Review by C.J. Bunce

World War II is definitely a theme in popular culture these days.  Only in the past week we had a preview of Archie 1941, then a preview for Season 3 of The Man in the High Castle, and now a 1941 story featuring everyone’s favorite master spy.  James Bond is a young man trying to survive the Clydesbank Blitz in Scotland in the first origin tale of Bond years before his memorable stint in Her Majesty’s Secret Service in the new comic book series Ian Fleming’s James Bond Origin.  Issue #1 arrives Wednesday at comic book stores everywhere.  We meet the orphan Bond as a young adult, eager to learn more about his parents, already able to teach fellow students a course in judo, and eager to grab onto the coattails and seek the advice of the professors he has access to.

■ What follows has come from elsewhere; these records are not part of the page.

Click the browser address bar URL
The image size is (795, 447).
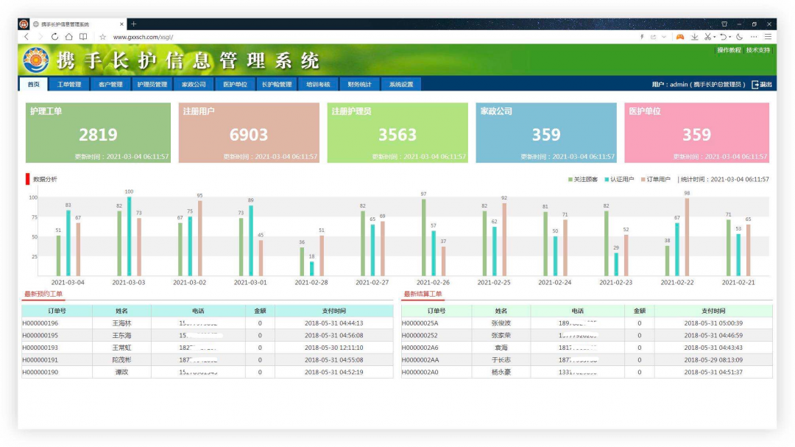coord(144,37)
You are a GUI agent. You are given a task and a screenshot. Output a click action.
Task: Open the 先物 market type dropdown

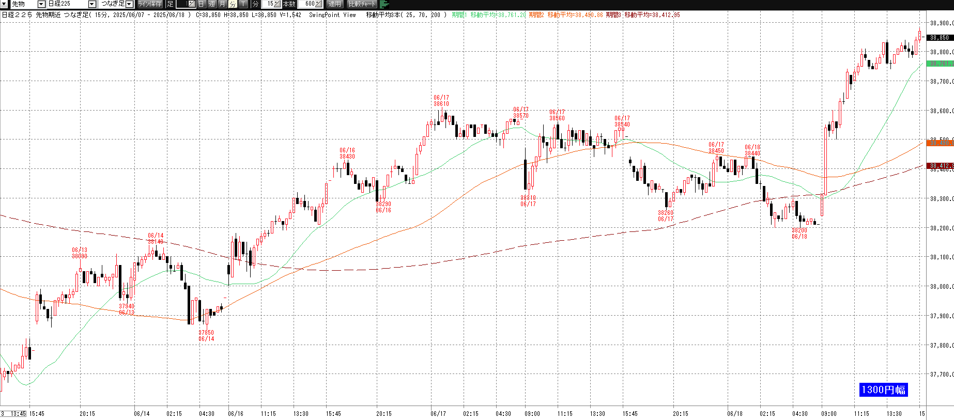click(x=41, y=4)
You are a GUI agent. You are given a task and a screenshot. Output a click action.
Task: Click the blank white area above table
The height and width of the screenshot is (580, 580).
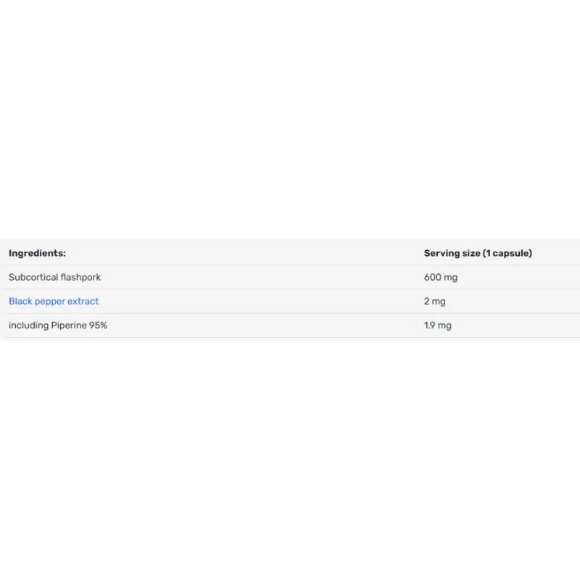(290, 118)
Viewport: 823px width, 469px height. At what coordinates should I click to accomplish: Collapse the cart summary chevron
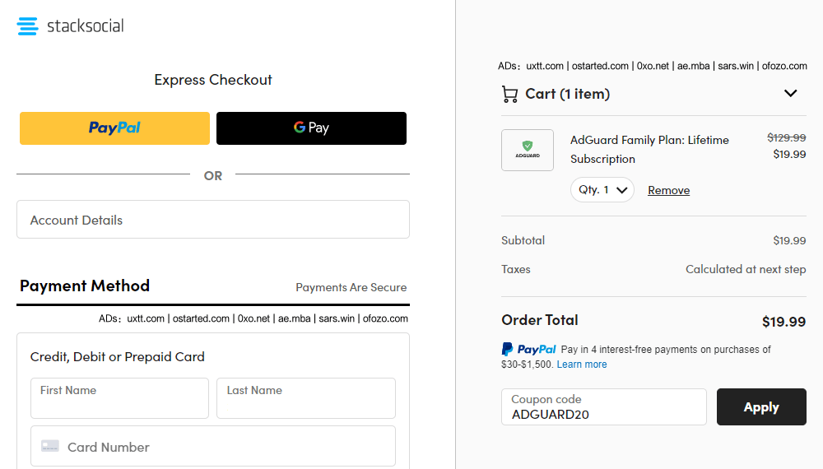pyautogui.click(x=791, y=94)
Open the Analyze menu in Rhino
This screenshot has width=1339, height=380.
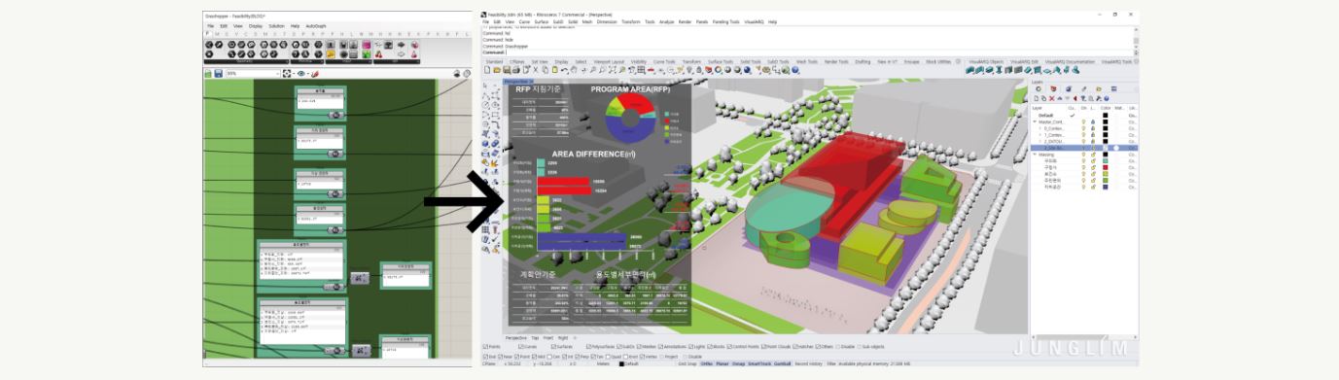pyautogui.click(x=666, y=21)
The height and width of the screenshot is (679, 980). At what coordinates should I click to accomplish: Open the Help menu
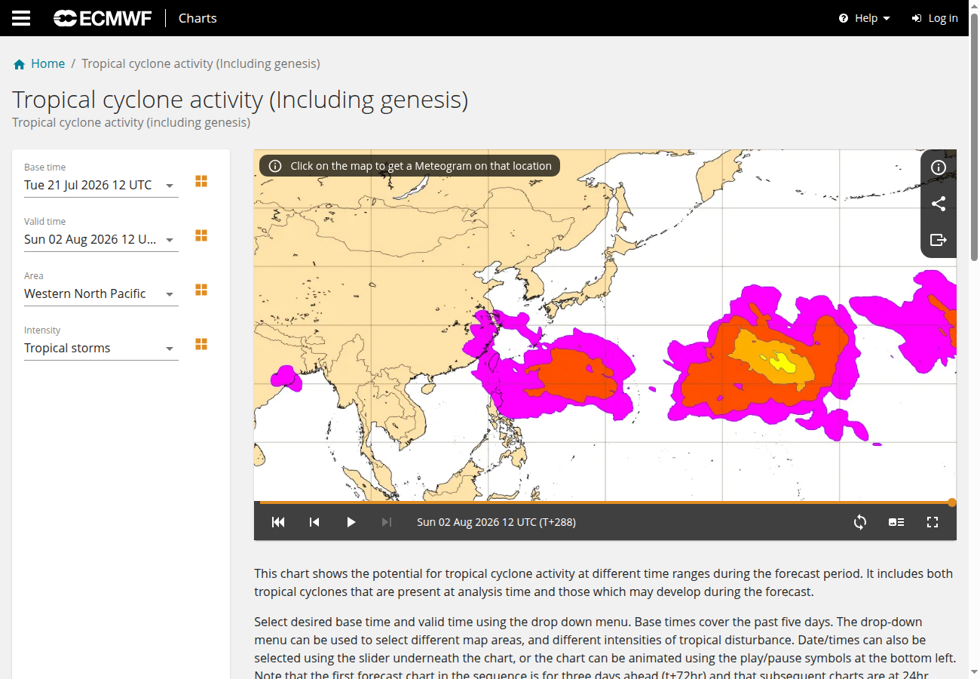865,18
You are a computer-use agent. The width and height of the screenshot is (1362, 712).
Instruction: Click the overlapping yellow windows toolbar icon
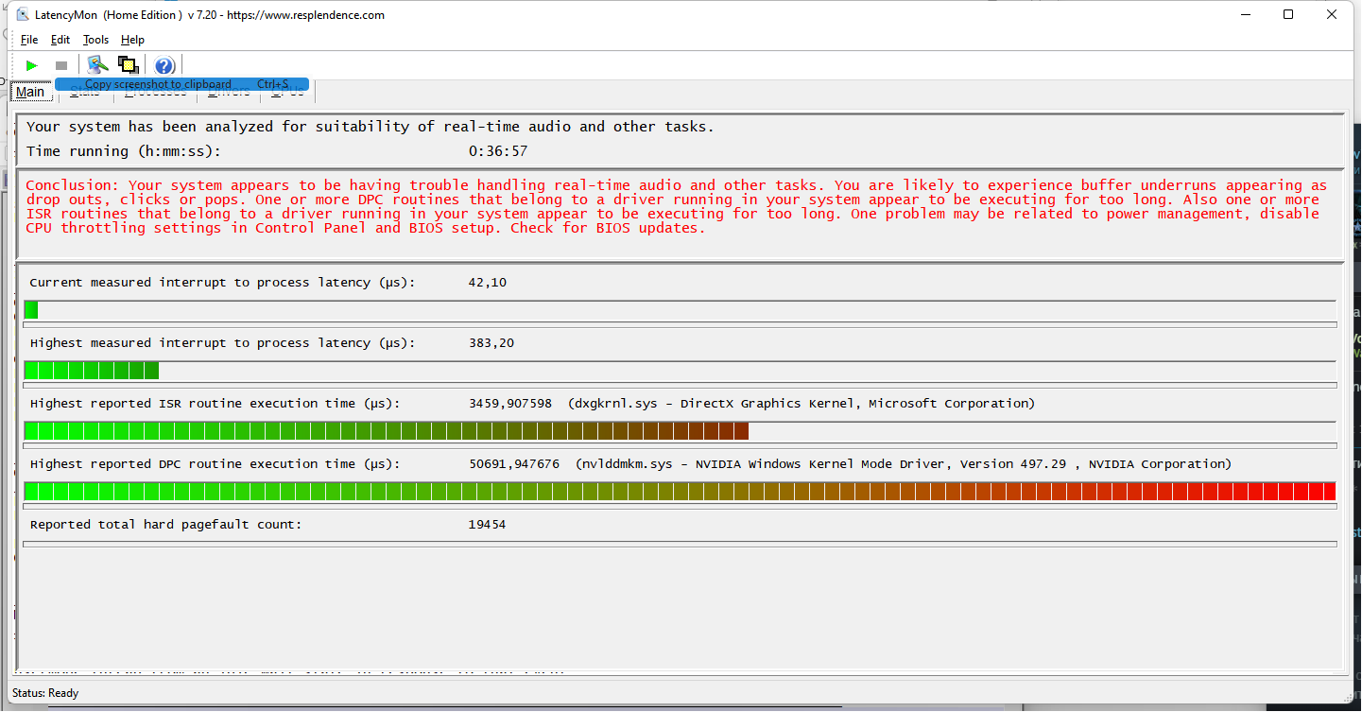(x=129, y=65)
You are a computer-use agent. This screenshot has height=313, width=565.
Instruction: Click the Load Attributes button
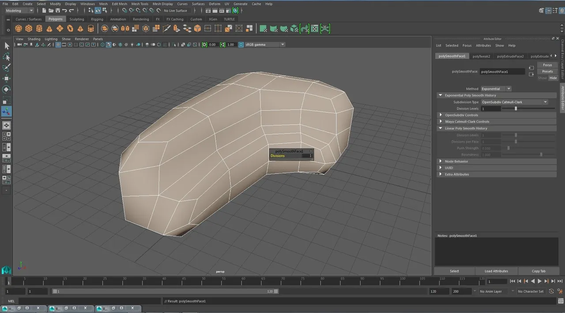point(496,271)
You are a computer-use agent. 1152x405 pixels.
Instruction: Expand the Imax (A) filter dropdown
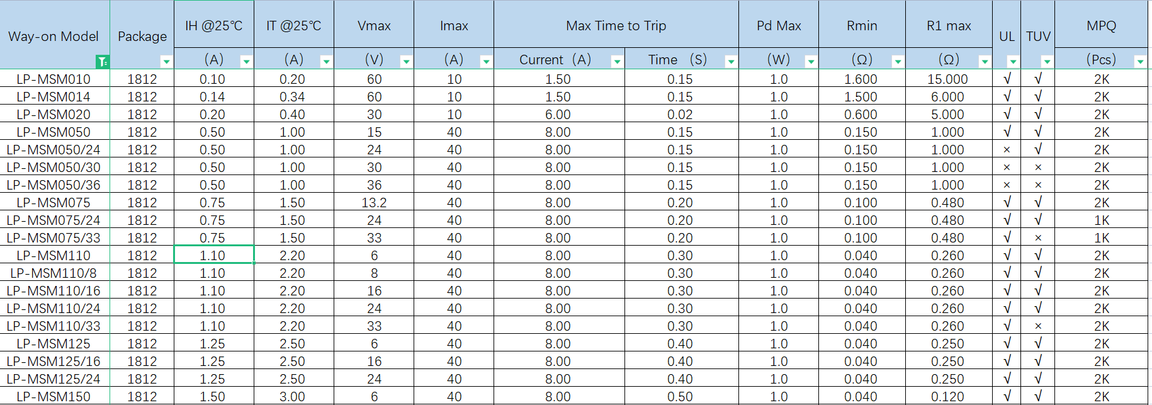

Written by Jeff Parker (Suicide Squad, Fantastic Four) with artwork by Bob Q (The Lone Ranger) and lettering by Simon Bowland (Plastic Man), the first issue of the story has the same feel of an untouchable oppressor from the sky as H.G. Wells’ War of the Worlds.  Full of the action level we know from the Bond movies, the story is waiting for the hero to step in and take over.  How is James Bond of March 11, 1941 different than the Bond with the 00 status?  He has some rudimentary skills, he has the desire to learn, but he doesn’t have the confidence just yet.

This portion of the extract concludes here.